Sente saudades de outros tempos, de uma outra rádio, ou está a acompanhar e a gostar desta evolução?
Eu adapto-me muito bem a toda a evolução. Aliás, eu gosto sempre de coisas novas, por isso é que ainda estou na Mega. Gosto muito de descobrir talento, de descobrir música nova, de descobrir novas tendências. Não gosto só da música do meu tempo. Há sempre coisas novas todos os dias.
“Gosto muito de descobrir talento, de descobrir música nova, de descobrir novas tendências”
A Mega Hits tem sido uma plataforma importante para lançar novos talentos na área da comunicação, como o Vasco Palmeirim ou Joana Gama. Que qualidades e características procura nestes jovens?
Primeiro, espontaneidade. Espontaneidade é muito importante. Depois, uma energia contagiante (…) É muito importante perceber que talentos é que existem por aí e que estão na faculdade, não estão na faculdade, estão noutras áreas do entretenimento, do desporto ou da cultura em Portugal e que podem ser boas personalidades para a rádio. A idade não é uma cena, bem como a formação também não é uma coisa, eu tenho economistas formados que estão a fazer rádio na Mega. Portanto tu não tens de ser propriamente uma licenciada em Comunicação Social para fazer rádio ou televisão. Tens de ser um bom comunicador, isso é a parte mais importante, mais crucial.
Que conselho daria a estudantes interessados em seguir uma carreira na área da Comunicação e na rádio…
Formem-se, experimentem, testem-se, sejam muito observadores. Andem com um bloco de notas a apontar coisas que acontecem no dia-a-dia, porque podem ser muito inspiracionais para escrever textos para eventualmente rádio. Porque essas notas, para nós locutores, são como um repórter, que quando vai para um exterior tem de ser muito visual, tem de perceber como está o dia, quais são as cores… Na rádio falamos para pessoas cegas. São as pequenas imagens que descrevemos quando estamos a ver, que quem está a ouvir, vai criando e pintando o seu próprio quadro. Portanto, sejam muito observadores, estejam muito atentos ao que é feito em Portugal, na rádio. Oiçam boas rádios, existem muito boas rádios por aí, a Mega Hits é uma delas, mas há mais. Façam-se à estrada, façam-se ao piso, mandem currículos, simulem gravações de rádio, mandem para o meu email, falem comigo. Tirem um curso, não é determinante, mas tirem um curso… formação é importante. De qualquer maneira, a melhor formação é aquela que nós temos em casa.

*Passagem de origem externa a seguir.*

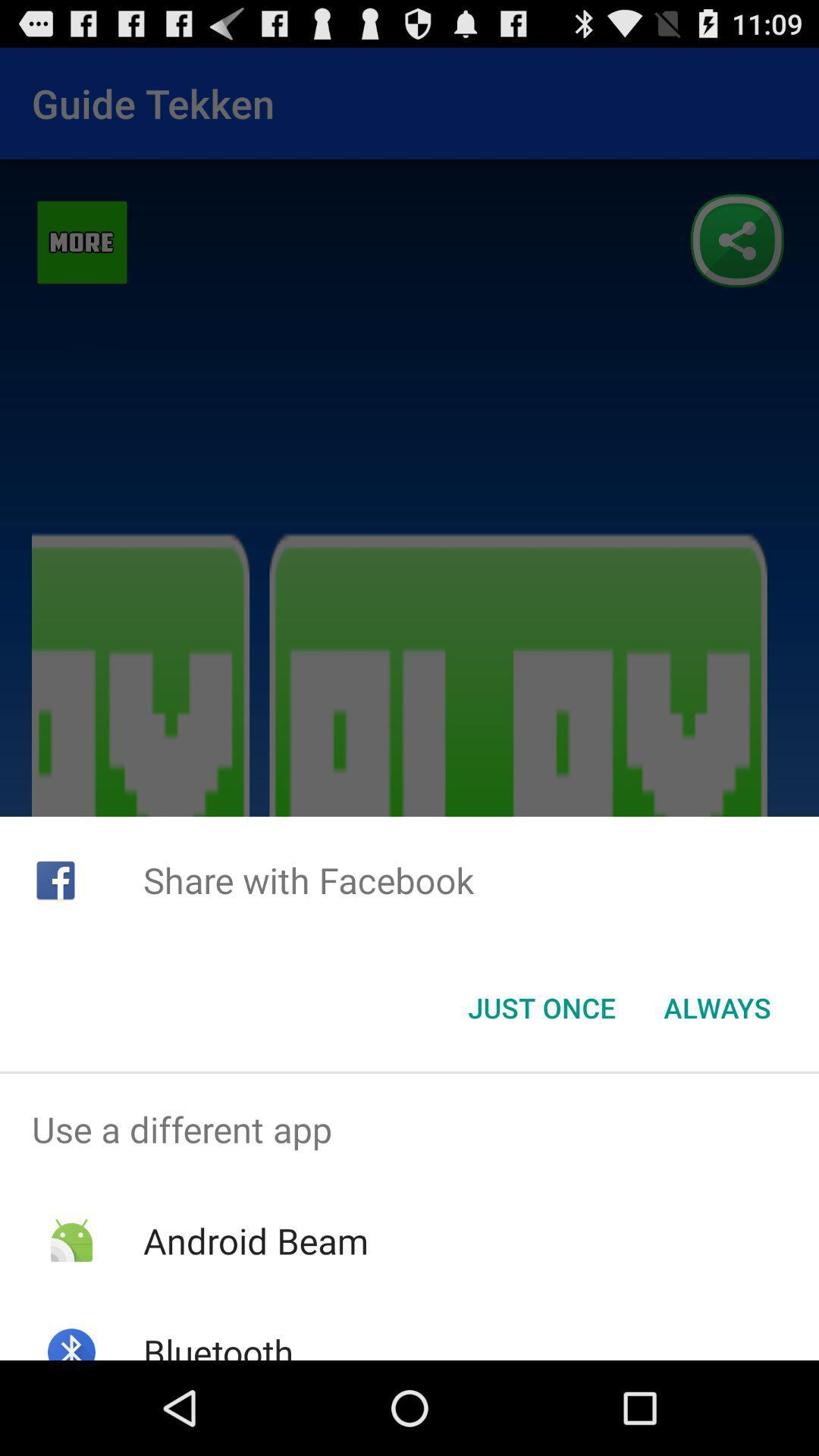 The height and width of the screenshot is (1456, 819). I want to click on the item above the android beam item, so click(410, 1129).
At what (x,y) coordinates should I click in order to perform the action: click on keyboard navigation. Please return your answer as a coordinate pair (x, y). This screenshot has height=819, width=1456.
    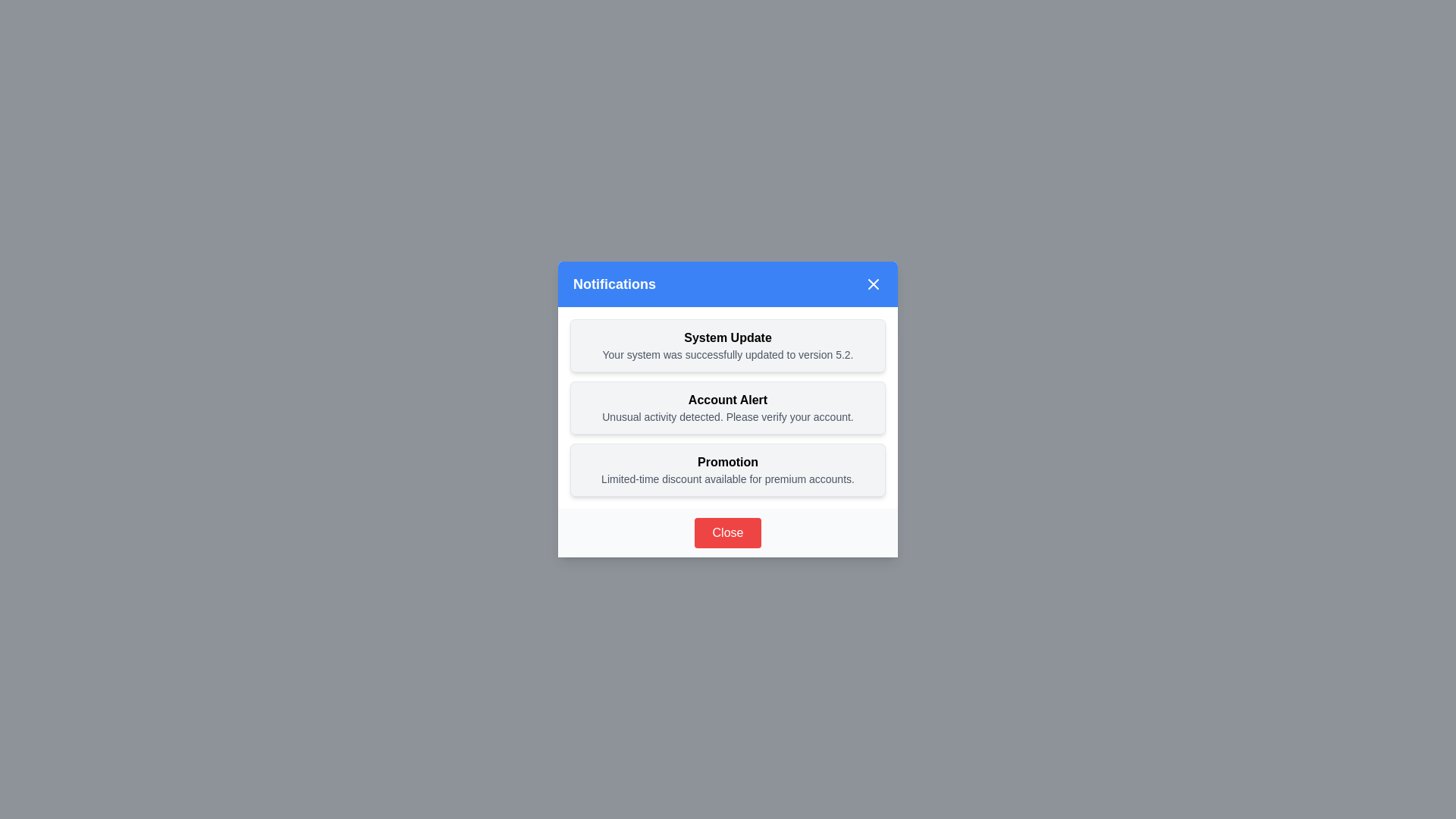
    Looking at the image, I should click on (728, 345).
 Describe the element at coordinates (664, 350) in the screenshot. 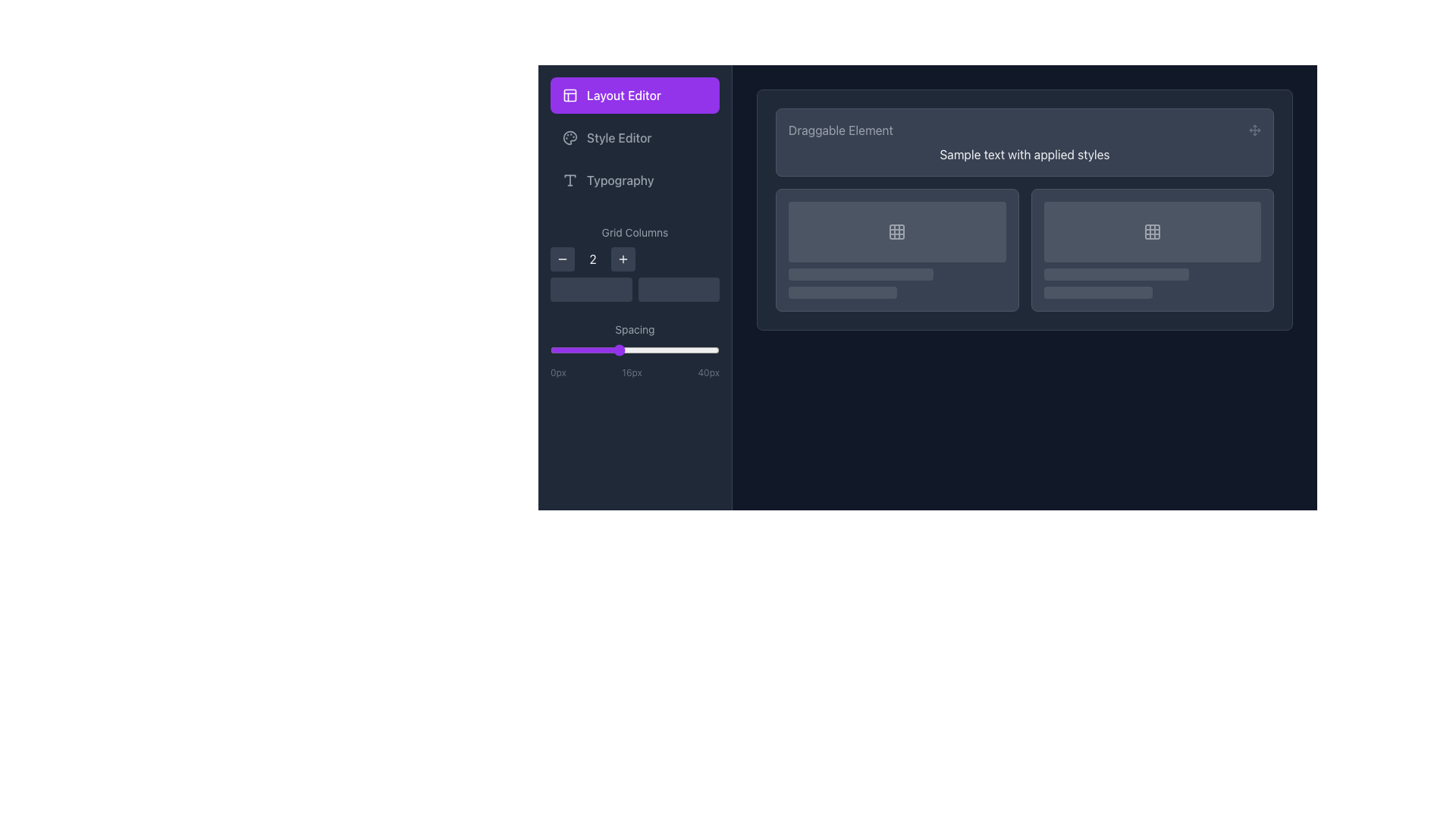

I see `spacing` at that location.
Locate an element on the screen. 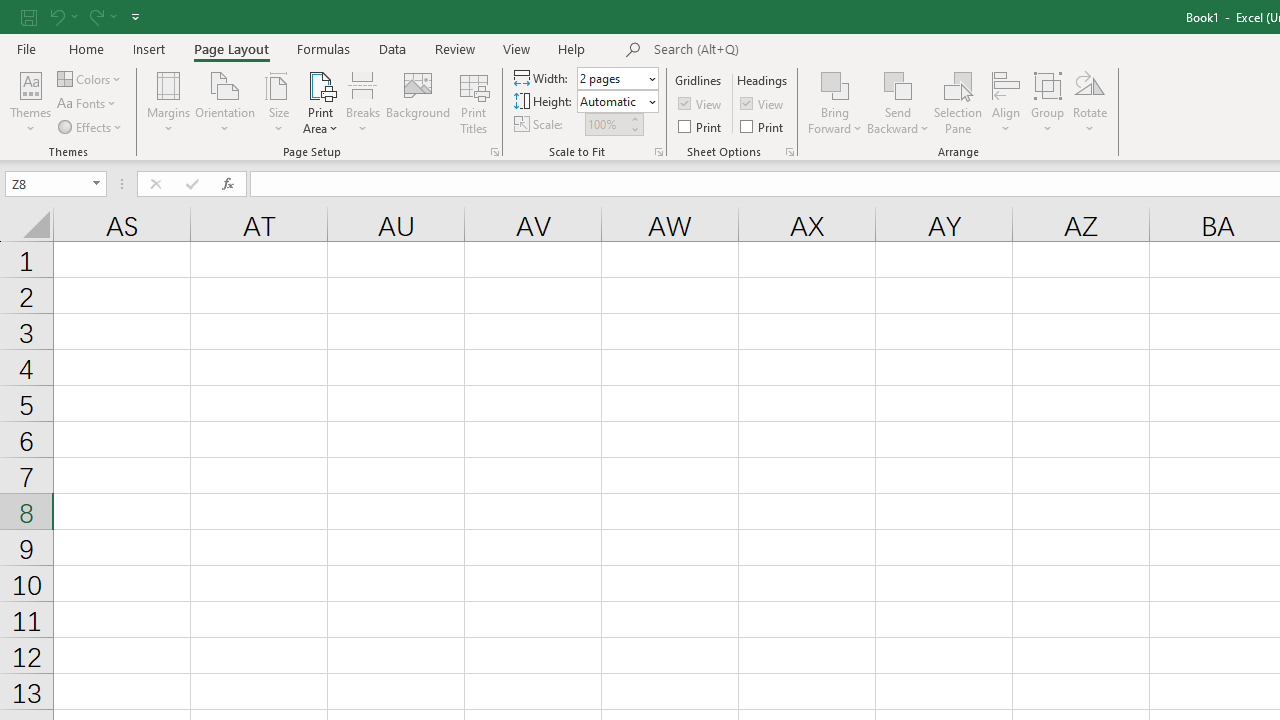 This screenshot has height=720, width=1280. 'Fonts' is located at coordinates (87, 103).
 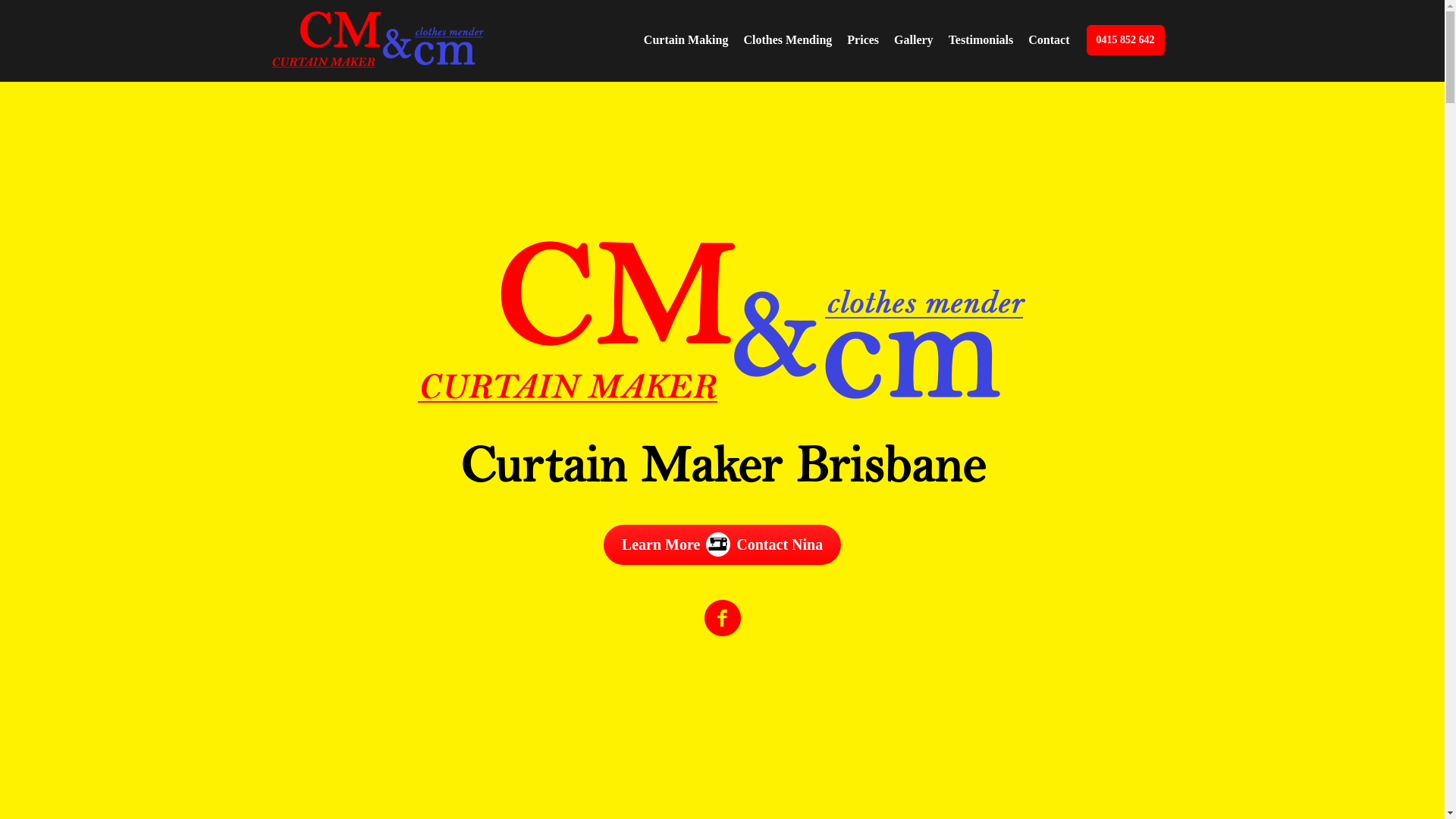 I want to click on 'Clothes Mending', so click(x=787, y=39).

“Fico muito feliz com o sucesso dos outros”
E se pudesse dar um conselho a si próprio quando começou a carreira na rádio, qual seria?
(Risos) Se calhar podia ter olhado um bocadinho mais para mim e não tanto para os outros. Ou seja, eu preocupo-me muito com o bem-estar daqueles que coordeno e se calhar descurei um bocadinho a parte de uma carreira que poderia ter tido um bocadinho mais de impacto. Mas está tudo bem, sou feliz na mesma. Eu fico muito feliz com o sucesso dos outros. Fico muito feliz com o sucesso do Vasco, fico muito feliz com o sucesso da Catarina Palma, ou da Catarina Maia, da Mafalda Castro ou da Maria Correia. Fico muito contente com a forma como eles estão neste momento a fazer rádio ou a trabalhar em comunicação. Mesmo tendo em consideração que eles por aqui passaram, construíram o seu caminho e também foram úteis para aquilo que hoje a Mega é. Portanto, acho que não mudava nada.